**本文抜粋**.
------------------------------------------------------------
現在ではコンチネンスケア委員会へと昇格し、薬剤師も一員として活動を行っている。

 


 

コンチネンスサポートチーム(CST)における薬剤師の関わり

山梨厚生病院 井上 学

コンチネンス(Continence)という言葉を知っていますか?これは、排泄のコントロールがついていることを意味する専門用語となります。この言葉の対義語となるのが、インコンチネンス(Incontinence)で、看護室でよく耳にする、失禁となります。

排泄は個別性が高く、患者に合わせた個々のケアが必要となります。排泄行為はデリケートな部分であり介助される側、行う側、両者の考えや思いがずれることで、排泄ケアが行き届かず、患者に不快な思いをさせてしまう可能性もあります。
------------------------------------------------------------
**検討対象データ**.

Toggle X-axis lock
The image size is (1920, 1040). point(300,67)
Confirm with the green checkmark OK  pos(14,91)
------------------------------------------------------------
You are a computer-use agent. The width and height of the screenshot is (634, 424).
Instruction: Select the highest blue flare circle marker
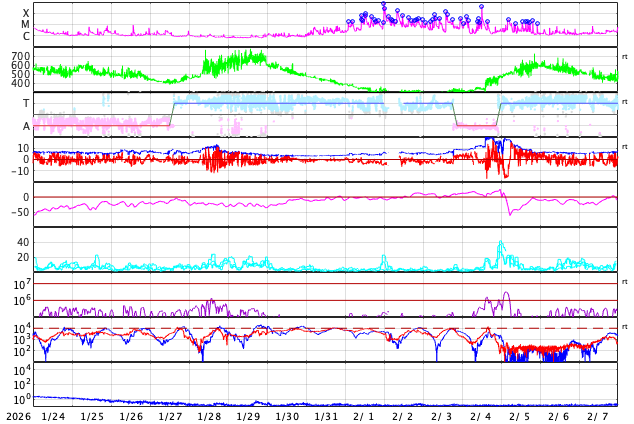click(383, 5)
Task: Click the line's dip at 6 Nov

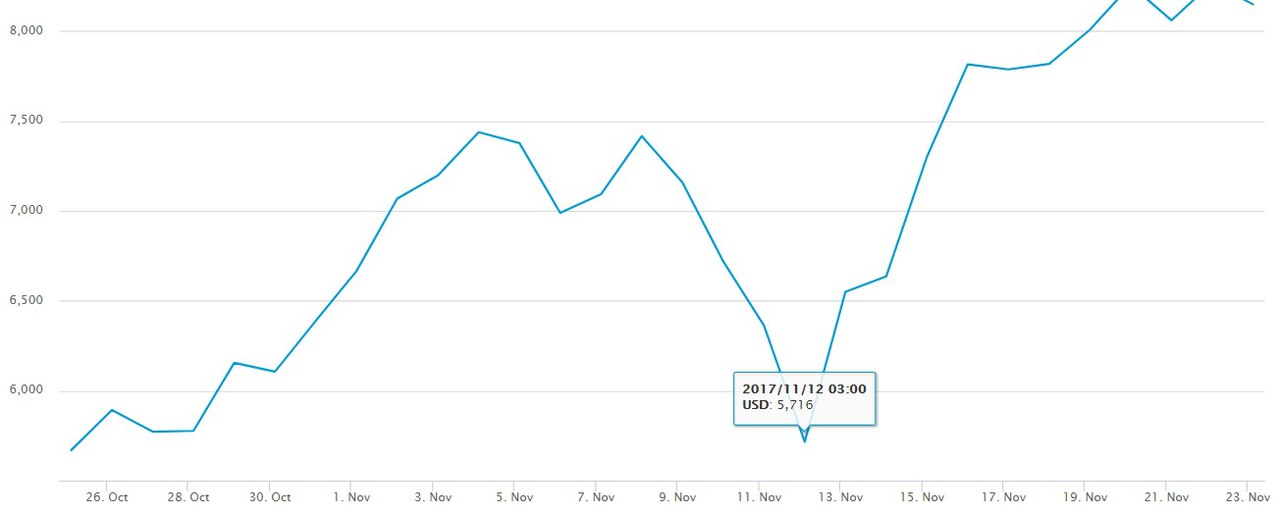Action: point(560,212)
------------------------------------------------------------
**作業指示 A**.
次の(i)〜(iii)の記述がコンチネンスケアについての本文抜粋の内容と合っているかを、それぞれ「はい」か「いいえ」で答えてください。判断の決め手となる本文の語句もそのまま引用してください。
(i) コンチネンスケア委員会では、薬剤師も一員として活動している。
(ii) コンチネンスとは、失禁を意味する専門用語である。
(iii) 排泄ケアは、どの患者にも同じ方法で行えばよいとされている。
**作業指示 B**. コンチネンスケアについての本文抜粋を、最後の文の後から書き継いでください。

**回答 A**.
(i) はい。「薬剤師も一員として活動を行っている」
(ii) いいえ。「これは、排泄のコントロールがついていることを意味する専門用語となります」
(iii) いいえ。「患者に合わせた個々のケアが必要となります」

**回答 B**.
山梨厚生病院では、2016年より看護部が主体となり、排泄障害の予防、治療、そのマネジメントを行うことで、オムツ交換や排泄介助を単なるケアからその人らしく支えていくケアを提供することを支援していくために、コンチネンスサポートチーム(CST)を立ち上げた。

同時期、2016年度の診療報酬改定にて「排尿自立指導料」が新設された。排尿自立指導料は、入院中で尿道留置カテーテル抜去後に、尿失禁、尿閉などの下部尿路障害の症状がある患者、あるいは現在尿道カテーテル留置中で抜去後に下部尿路障害を生ずると思われる患者に対し、専門的知識を有した多職種からなるチーム「排尿ケアチーム」と連携して、患者の排尿自立の可能性及び下部尿路機能を評価し、下部尿路機能の回復のための包括的なケアを行った場合に算定できる(詳細な算定条件は厚生労働省の資料を参照してください)。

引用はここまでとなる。